The first day, Judy accompanied Susan, Jim, and me in the PistenBully. Judy ran the radar under Susan’s watchful eye. Susan kept tally of the crevasses we crossed. First, we retraced our path toward the base of the Leverett. We’d already identified 214 crevasses on those ten miles. At the end of the line we staged a drum of fuel and called the place DRUM. From DRUM, we turned a westerly course toward one end of that distant, ASTER route segment. Judy called sixty hidden crevasses along the next five miles before we turned back for DRUM, and then camp. As we got out of the PistenBully, she remarked, “This is just like hunting rattlesnakes!”
For the whole prospecting loop, we’d take our two snowmobiles with the PistenBully. The snowmobiles gave us a way to return to camp in an emergency. We didn’t plan to run them. But we’d tow them with enough fuel onboard to cover the distance.
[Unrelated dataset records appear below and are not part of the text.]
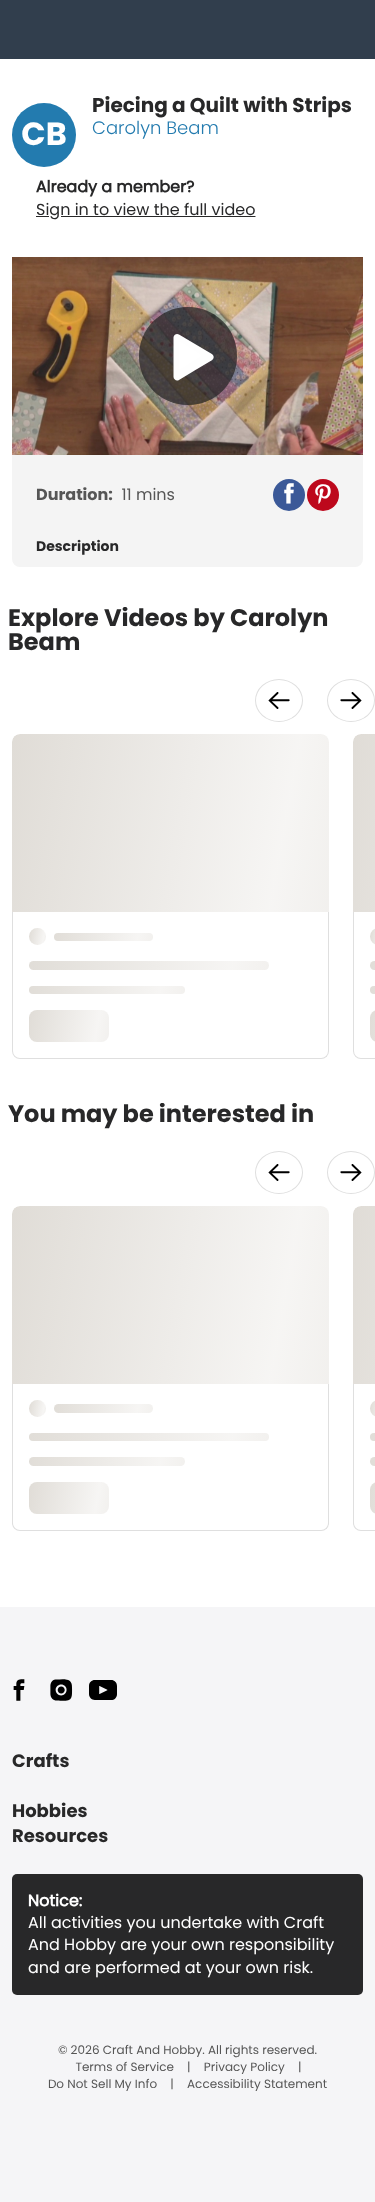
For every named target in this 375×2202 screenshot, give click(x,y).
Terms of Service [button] (124, 2068)
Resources (60, 1836)
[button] (289, 495)
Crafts (40, 1761)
Should the PistenBully fall into a crevasse with the snowmobiles towed closely behind, they’d follow it in. So we rigged a two-hundred-foot-long line of heavy, knotted tow-rope. It hooked to the PistenBully on one end and to a pair of slick plastic sleds on the other. The sleds, lashed side by side, bore the two snowmobiles. A webbing of heavy cargo chain formed the hitch to the sleds. When the PistenBully pulled the sleds, the tow rope and the chains rode taut. But, if the PistenBully stopped, the chains fell slack.
In the safety of our camp circle, we ran the PistenBully at full speed then stopped abruptly. The snowmobile sleds overran the chains as we’d hoped. The chain-brake dragged the whole package, with one passenger on board, to a stop in twenty feet. That satisfied us.
On the clear morning of December 19, we loaded mechanic’s tools, emergency medical gear, and spare fuel onto the snowmobile sleds. For our second foray, the party included me, John Penney, Susan, and Jim Lever. Russ, Stretch, Brad, and Judy remained in camp. That division placed one mountaineer, one emergency medical care provider, and one mechanic with each group.